Orion grunted. “I’m not impressed.”

“He claims he can raise fourteen million.”

“So he claims.” Orion slowed to let a woman with a dog cross the road in front of them. She waved her thanks.

“Any other suggestions, Orion?”

“You talked to the car dealer, Roger Paulson?”

“By phone. He’s a cranky, stubborn guy.” Casper gazed out at the glimpses of the harbor through trees. “As I told you, he offered to invest seven million, but he wants a share in the company.”

“How did you learn about him?”

“He came to me,” said Casper. “He heard about your presentation at the selectmen’s meeting and checked up on you and the project.”

The West Chop light came up on their right, its beam feeble in the bright afternoon.

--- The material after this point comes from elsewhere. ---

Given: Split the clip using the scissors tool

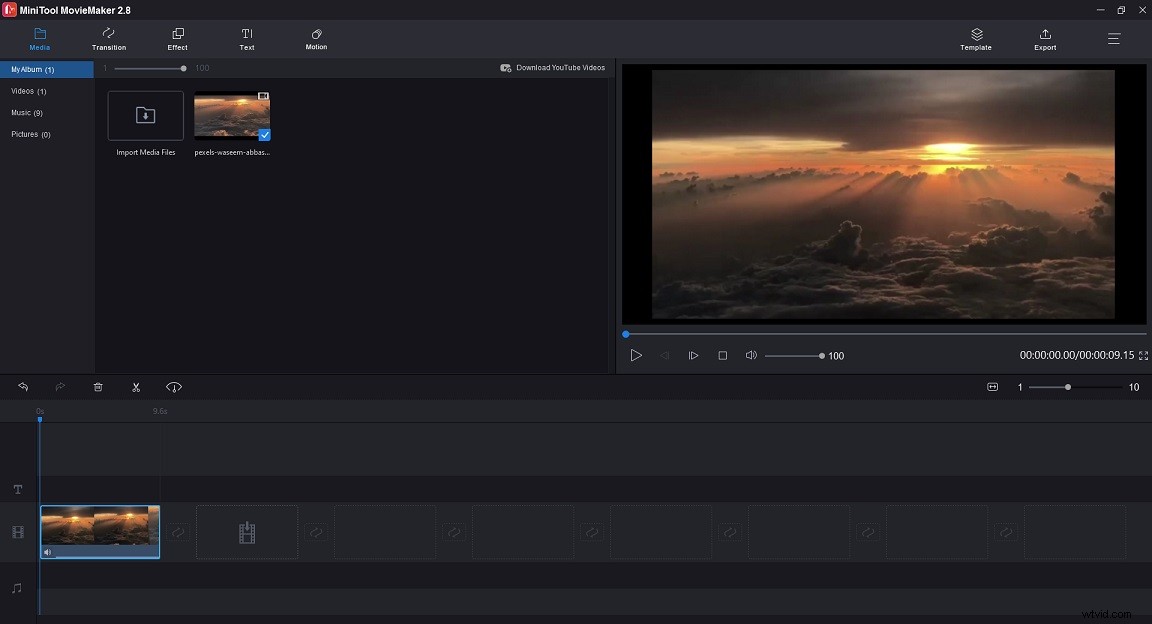Looking at the screenshot, I should [136, 387].
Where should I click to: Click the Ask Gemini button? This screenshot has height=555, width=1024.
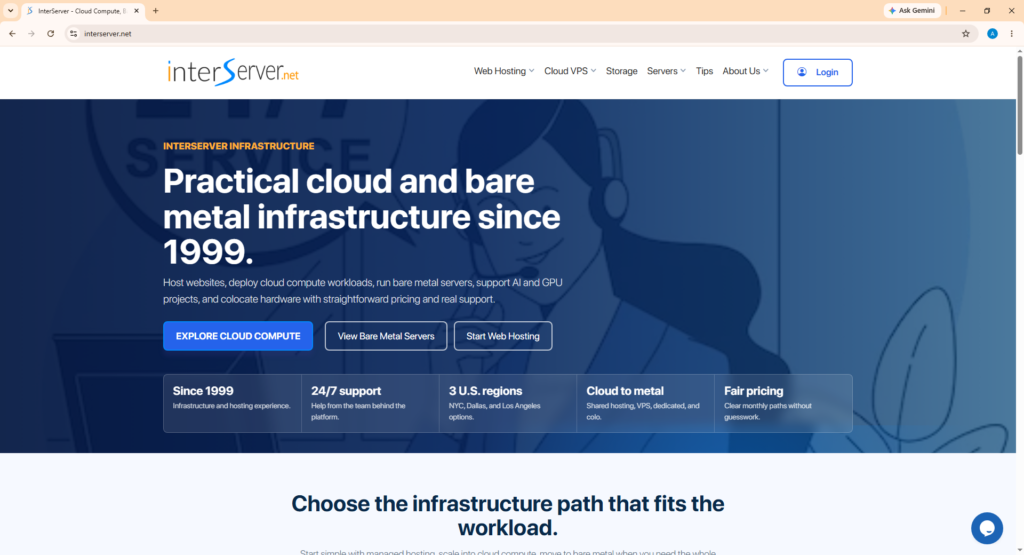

Orion slowed. “Where’s the place you’re staying?”

“On the dirt road straight ahead.”

“Before we go any farther, let’s talk money.” Orion pulled over next to the lighthouse. “Can you get Roger Paulson to accept non-voting shares? I don’t want any investor taking a percentage of the company.”

“You gave Dorothy a percentage.”

“That may have been a mistake. I wasn’t thinking straight. I should have offered her shares of profits rather than a percentage of the company. But we need the drill and she’s buying it.”

Casper shrugged. “I’ll meet with Paulson, try to talk him into accepting your proposal. But I’m in favor of giving Finney Solomon a chance. He’s talking double what Paulson is willing to invest.”

“I won’t close my mind to Finney. But Paulson has a place on the Island, wants fast communications, and the system will make money for him. Use that approach.”

*   *   *

When Orion came home that evening, Victoria was in the parlor reading. Orion sat in the rocker.